▸ Задание A
Извлеките из фрагмента страницы всё от «Начальствовавший в Главреперткоме» и до «не моя воля.» включительно.
▸ Задание B
Кто, судя по фрагменту страницы о запрещенной пьесе, запретил эту пьесу?
▸ Задание C
Напишите продолжение рассказа о запрещенной пьесе, начиная сразу после последнего предложения фрагмента.

▸ Фрагмент страницы
#####
Пьеса о человеческом братстве и готовности к самопожертвованию, о противостоянии благородства и чести расизму и подлости.

Начальствовавший в Главреперткоме Северин невнятно втолковывал мне, почему нельзя играть эту пьесу. Сам «цыганистый», с темными, тяжелыми женственными глазами, он считал искусственной позицию, при которой Рахиль похожа на славянку, а украинку принимают за иудейку. «Нелогично!» — сказал он и запретил пьесу. Я легко смирился с запретом: важно поставить точку, освободиться, двигаться дальше, а что точка оказалась черной кляксой, на то не моя воля.

Но случилось так, что я прочитал пьесу дома у Переца Маркиша, — то ли к слову сказалось о ней, и он позвал прочесть, то ли читку организовал давний мой друг, бывший актер и режиссер Госета, позже художественный руководитель Киевского еврейского театра, народный артист УССР и Казахской ССР, Моисей Исаакович Гольдблат.
#####
▸ Список данных
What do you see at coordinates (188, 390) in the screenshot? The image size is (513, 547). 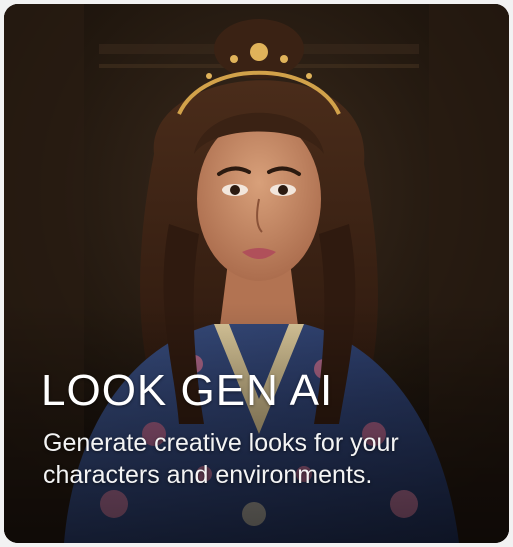 I see `card-title: LOOK GEN AI` at bounding box center [188, 390].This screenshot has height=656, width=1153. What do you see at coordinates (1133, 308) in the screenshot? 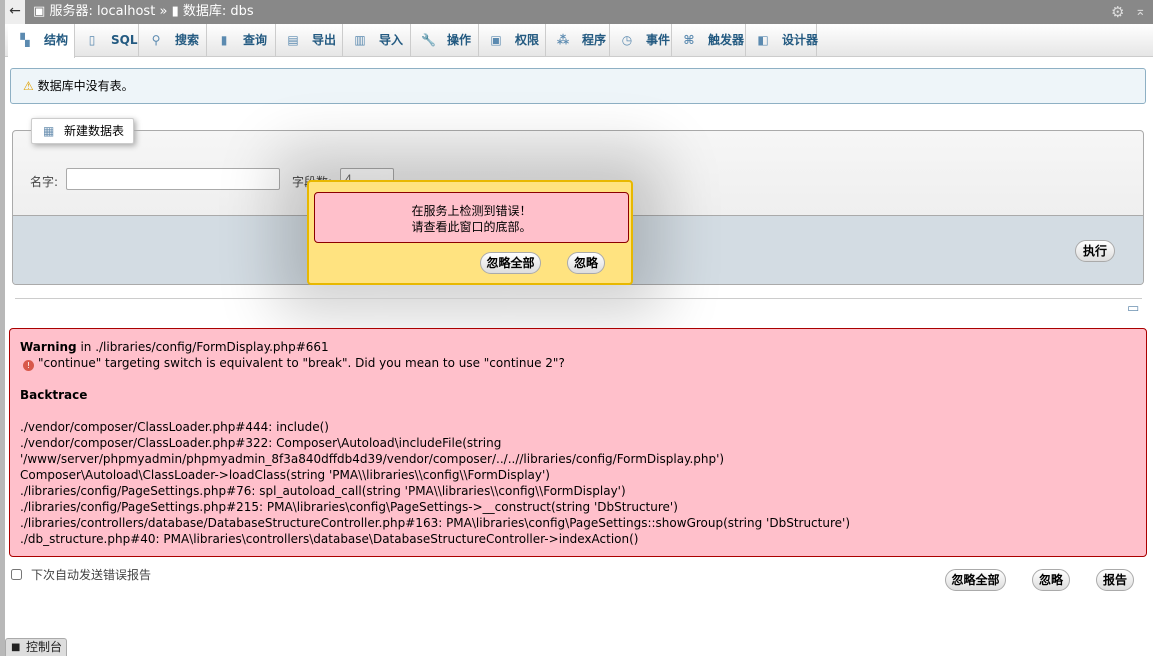
I see `new-window-icon: ▭` at bounding box center [1133, 308].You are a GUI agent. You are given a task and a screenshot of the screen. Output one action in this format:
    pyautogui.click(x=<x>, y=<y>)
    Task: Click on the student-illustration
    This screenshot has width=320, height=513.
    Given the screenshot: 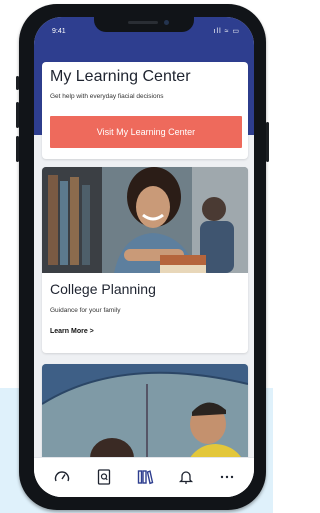 What is the action you would take?
    pyautogui.click(x=145, y=220)
     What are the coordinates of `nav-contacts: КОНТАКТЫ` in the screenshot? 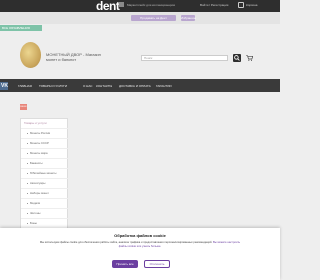 It's located at (104, 86).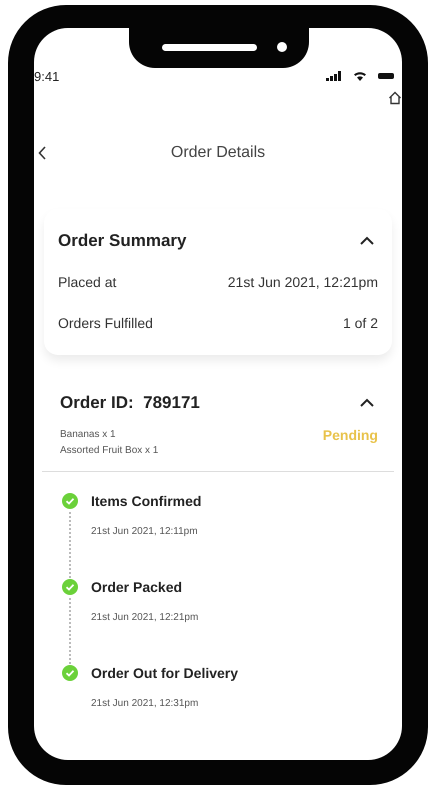  I want to click on step-label: Order Out for Delivery, so click(164, 673).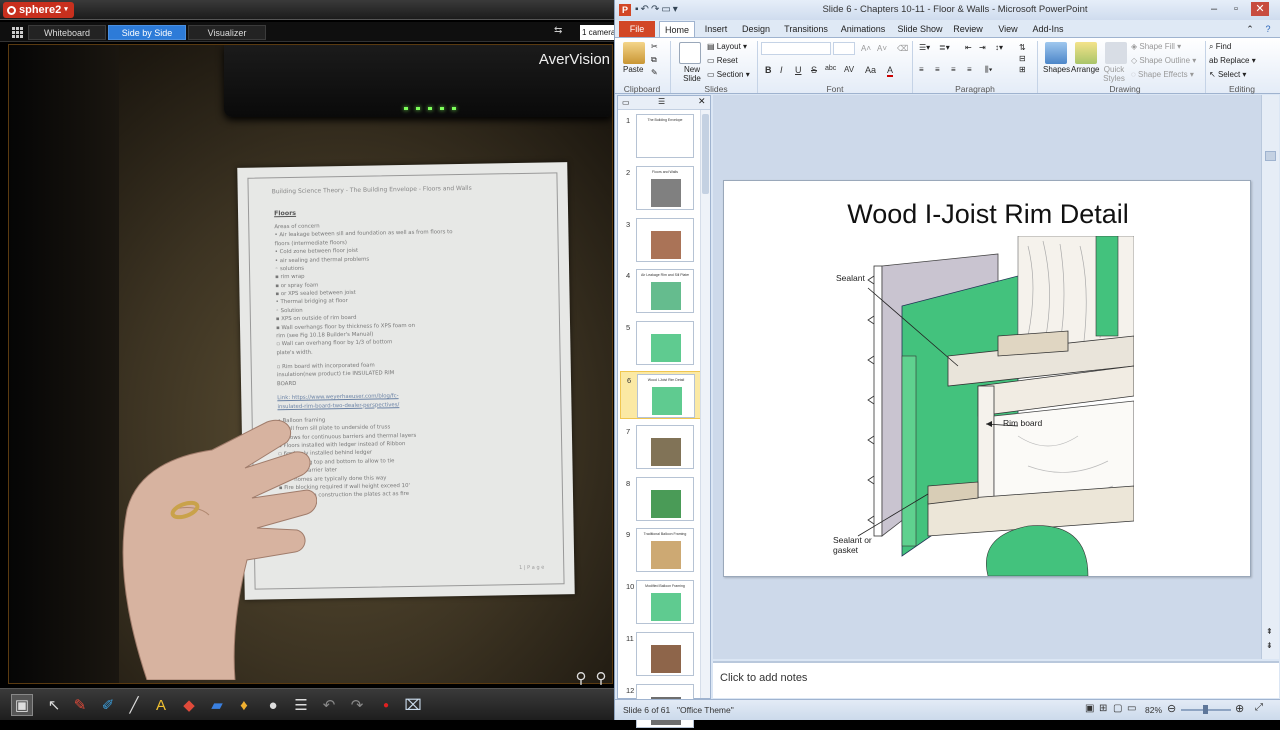 The width and height of the screenshot is (1280, 730). I want to click on shapes-icon: ◆, so click(189, 705).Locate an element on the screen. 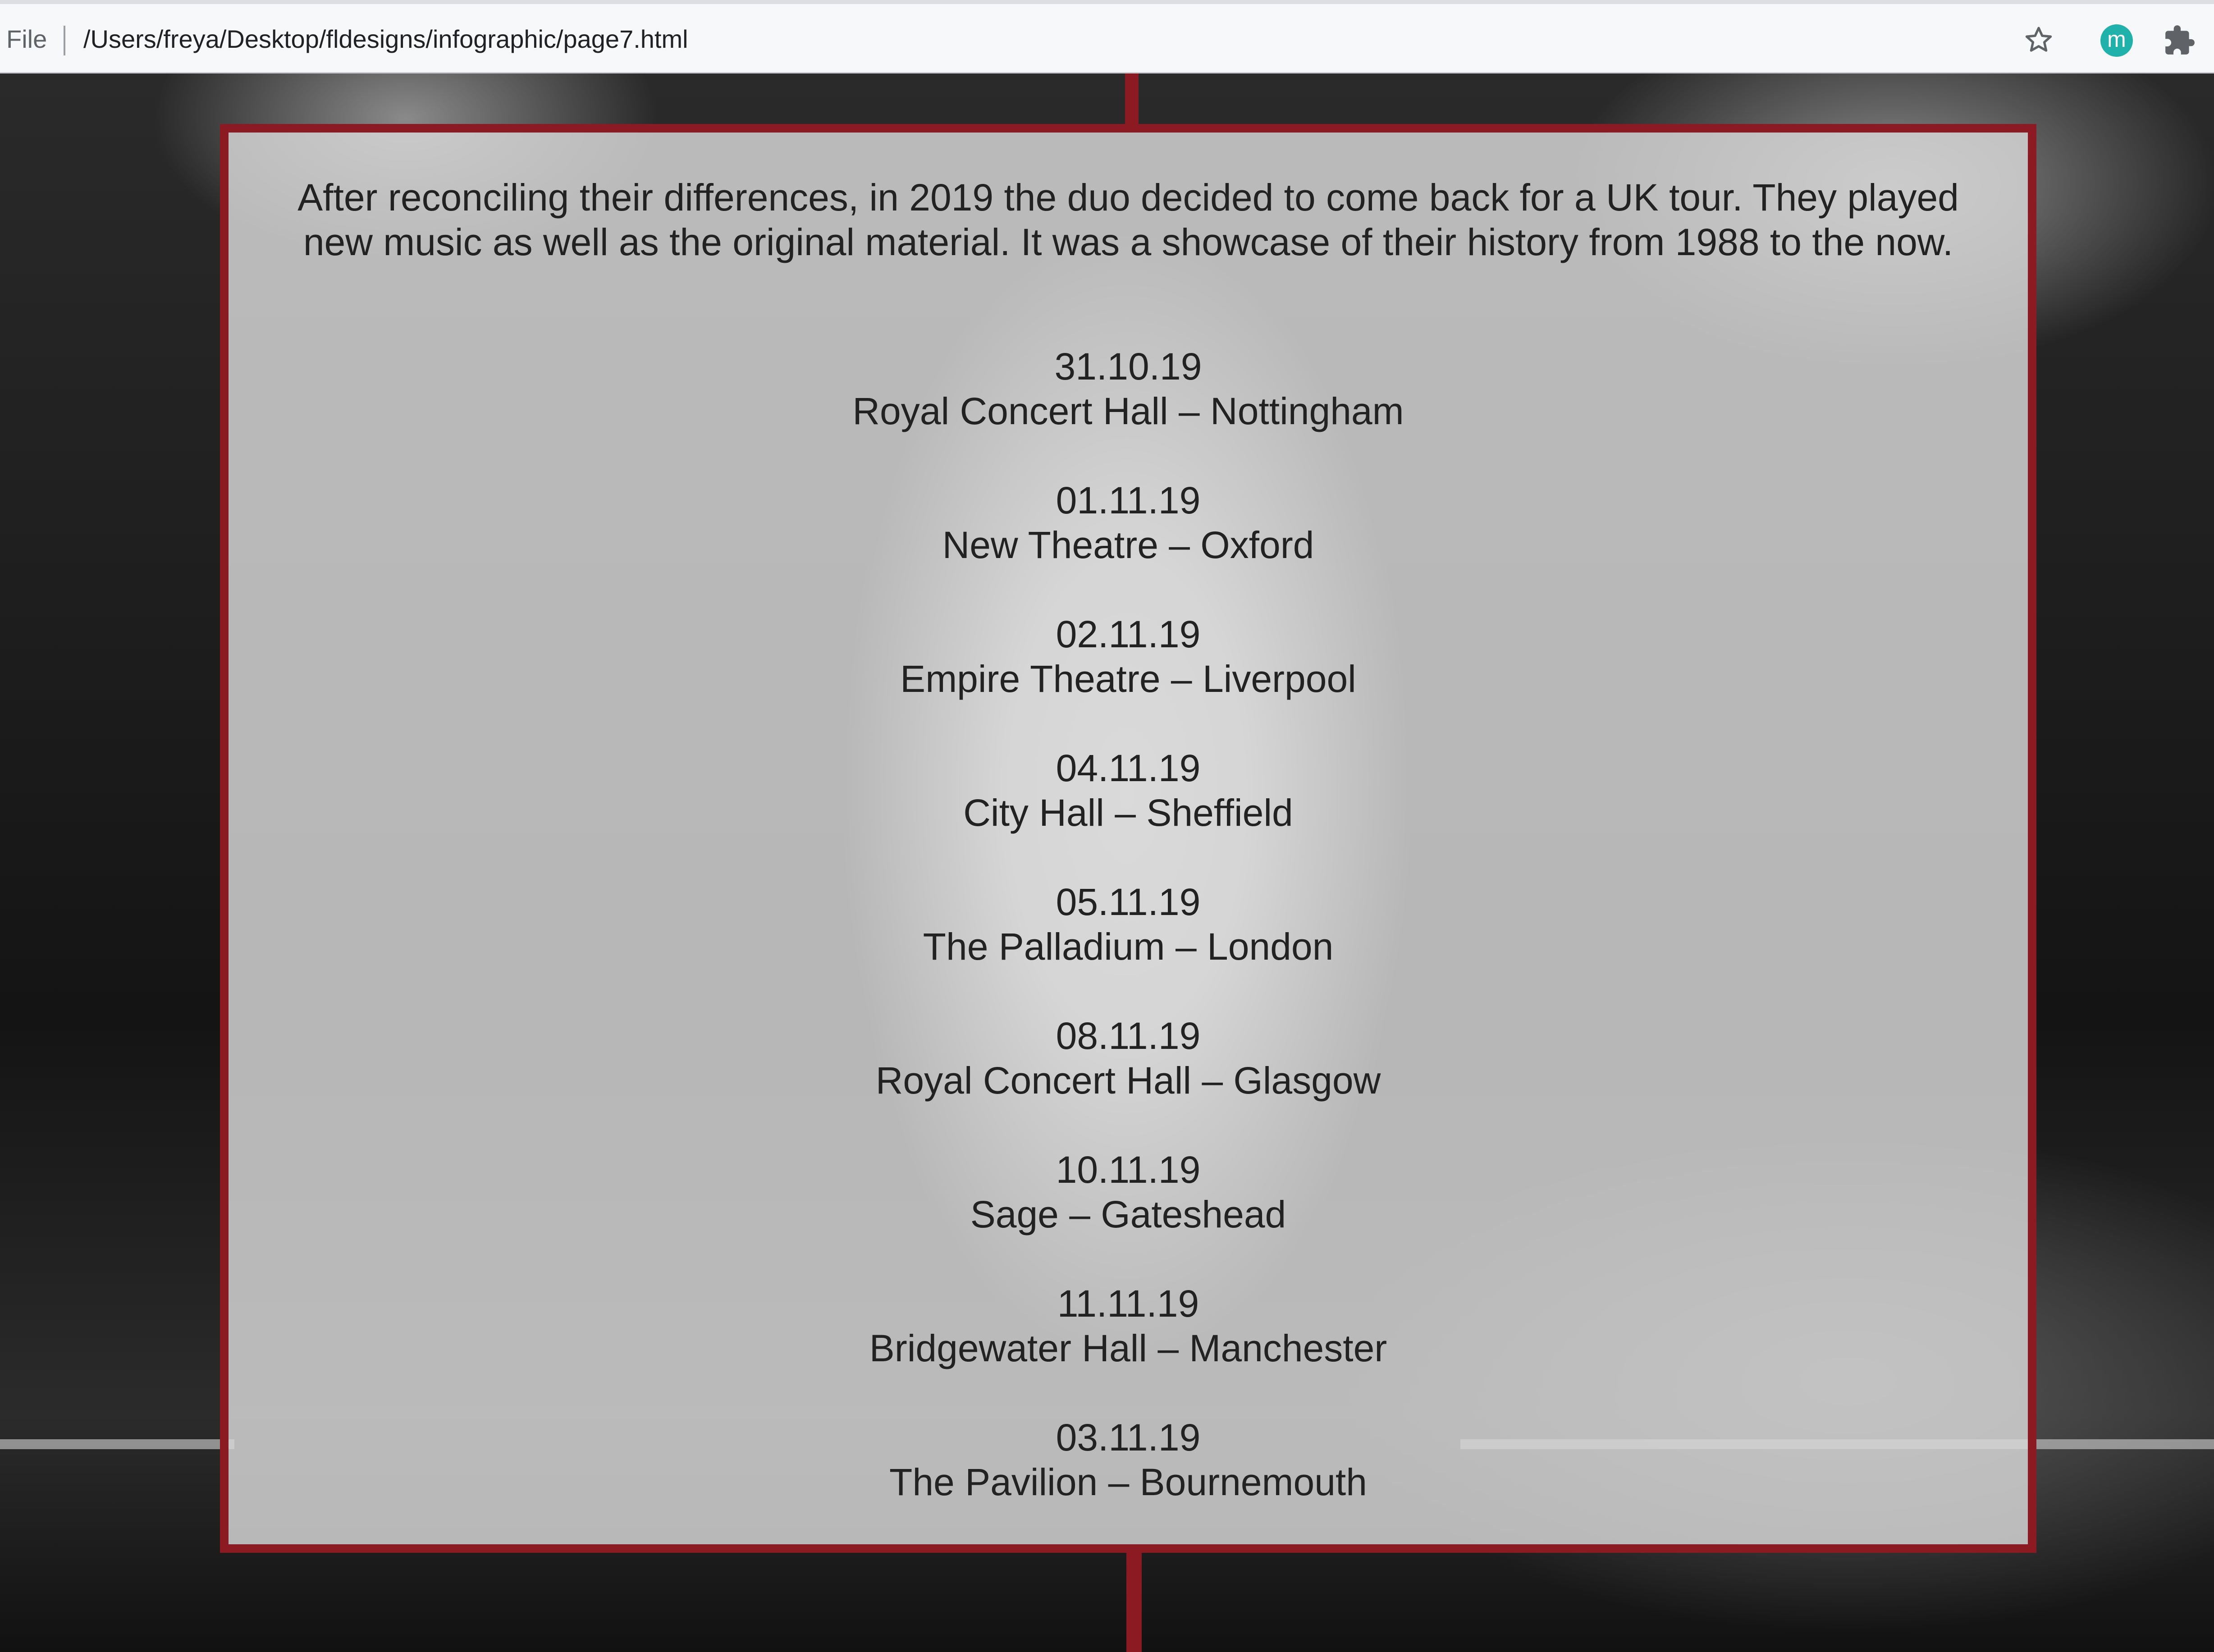 The width and height of the screenshot is (2214, 1652). tour-date: 05.11.19 is located at coordinates (1128, 902).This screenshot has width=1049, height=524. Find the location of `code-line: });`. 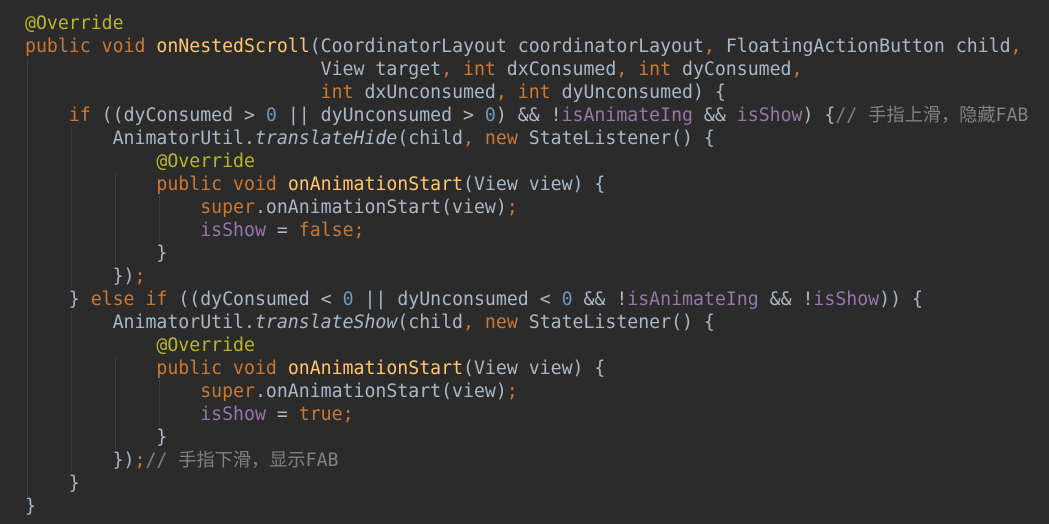

code-line: }); is located at coordinates (526, 276).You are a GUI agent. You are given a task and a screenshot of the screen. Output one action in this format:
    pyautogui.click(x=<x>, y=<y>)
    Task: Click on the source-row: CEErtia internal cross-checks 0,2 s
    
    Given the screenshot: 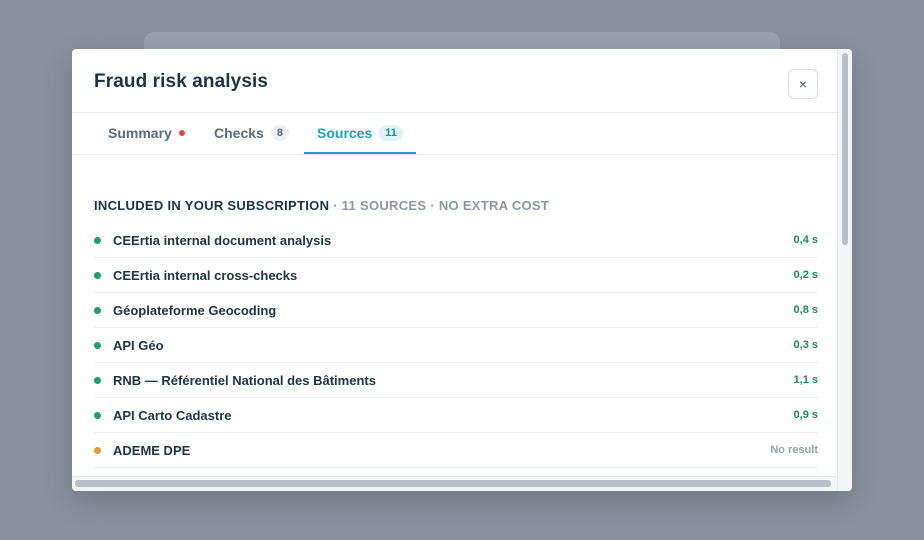 What is the action you would take?
    pyautogui.click(x=456, y=276)
    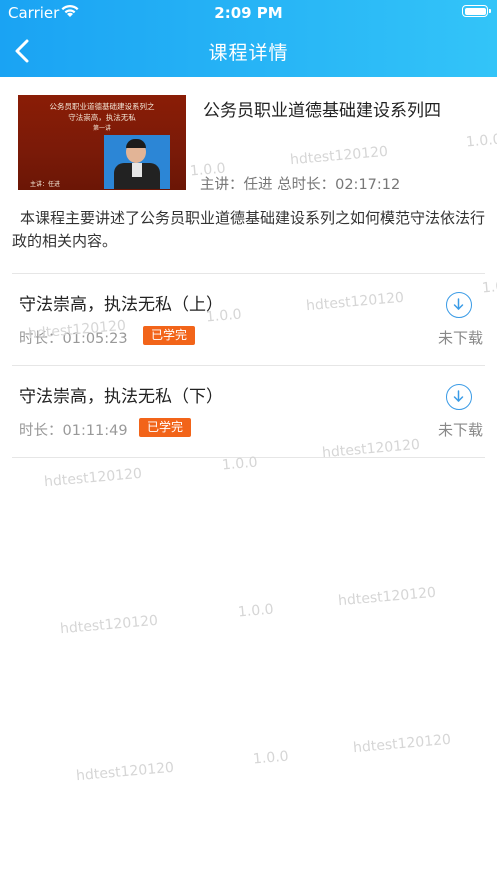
#####
▸ Ожидаемый ответ A
Начальствовавший в Главреперткоме Северин невнятно втолковывал мне, почему нельзя играть эту пьесу. Сам «цыганистый», с темными, тяжелыми женственными глазами, он считал искусственной позицию, при которой Рахиль похожа на славянку, а украинку принимают за иудейку. «Нелогично!» — сказал он и запретил пьесу. Я легко смирился с запретом: важно поставить точку, освободиться, двигаться дальше, а что точка оказалась черной кляксой, на то не моя воля.

▸ Ожидаемый ответ B
Северин, начальствовавший в Главреперткоме.

▸ Ожидаемый ответ C
Он был один, без жены, неразлучного своего друга, Евы Исааковны; жена Маркиша хлопотала по хозяйству, слушала краем уха; в уютном кресле сидел молчаливый гномик, выдающийся еврейский прозаик Дер Нистер, он был сама старость, даже уши его защищались от потока звуков густым, седым стариковским волосом. Он не шевельнулся, не сказал ни слова ни до, ни после читки, я не уверен, что он услышал пьесу.

Гольдблату пьеса пришлась по душе; снисходительный друг, он не замечал многих ее недостатков, увлекся живым диалогом и по-режиссерски нетерпеливо потирал руки, будто готовый приступить к делу.

А хозяин дома бушевал! Что-то он сказал и доброе, не сказал — сглотнул. Едва ли ему, поэтическому трибуну, человеку пафосных, страстных строф, была близка психологическая атмосфера пьесы, авторские претензии на подтекст и полутона. Но гневался он, мечась по просторной гостиной в доме на Тверской у площади Белорусского вокзала и вопрошая: «Ну почему? Почему нужно кому-то все время спасать Рахиль?! — Он выразительно колотил себя ребром ладони по затылку. — Она все время — жертва! Из-за нее остается в оккупации муж, ради нее готова отдать жизнь Оксана, а потом рискуют всем и незнакомые люди! Что за проклятый груз на ногах у людей, у всего человечества?!» Без всего человечества, без вселенского обобщения Маркиш не мог, всякий другой масштаб был для него мал.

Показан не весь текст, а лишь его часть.